There is one fundamental difference between Pellet in Jena and other existing Jena reasoners. Pellet treats the anonymous restrictions defined in an OWL ontology as syntactic expressions and does not return them as answers to any query. Consider the following example:

Class(<a:Person> partial restriction(<a:hasAddress> someValuesFrom(<a:Address>))
Class(<a:Student> partial <a:Person>))
ObjectProperty(a:hasAddress Functional)

If this ontology is loaded in an OntModel backed by Pellet, calling Student.listSuperClasses() would not include the restriction in the result. There are several reasons for this behavior: Treating each restriction as a named class would make it harder to reason with the ontology and the results you get in the end are not that useful.

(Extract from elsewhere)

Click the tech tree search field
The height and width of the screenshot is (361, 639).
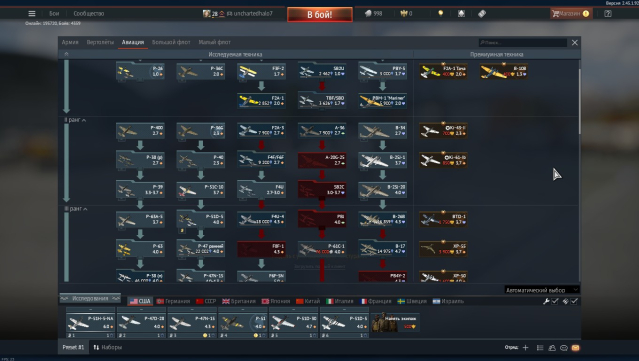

For example, in the above example, the reasoner can also return restriction(<a:hasAddress> minCardinality(1)) or restriction(<a:hasAddress> maxCardinality(1)) or restriction(<a:hasAddress> allValuesFrom(<a:Address>)) as a super class because they are all entailed by the above definition. Once class expressions are considered, there are infinitely many possibilities, e.g. maxCardinality(1) implies maxCardinality(2) and so on.

For this reason, Pellet will not return a restriction in an answer just because it exists in the ontology. However, one needs to get the syntactic definitions in the ontology and all the results Pellet returns are concatenated by the answers from the raw model. This means calling Person.listSuperClasses() for the above example would include the restriction in the results.

Note that all the boolean functions still work as expected. For example, asking the question Student.hasSuperClass( restriction ) where restriction is the anonymous resource corresponding to the someValuesFrom restriction, Pellet will return true.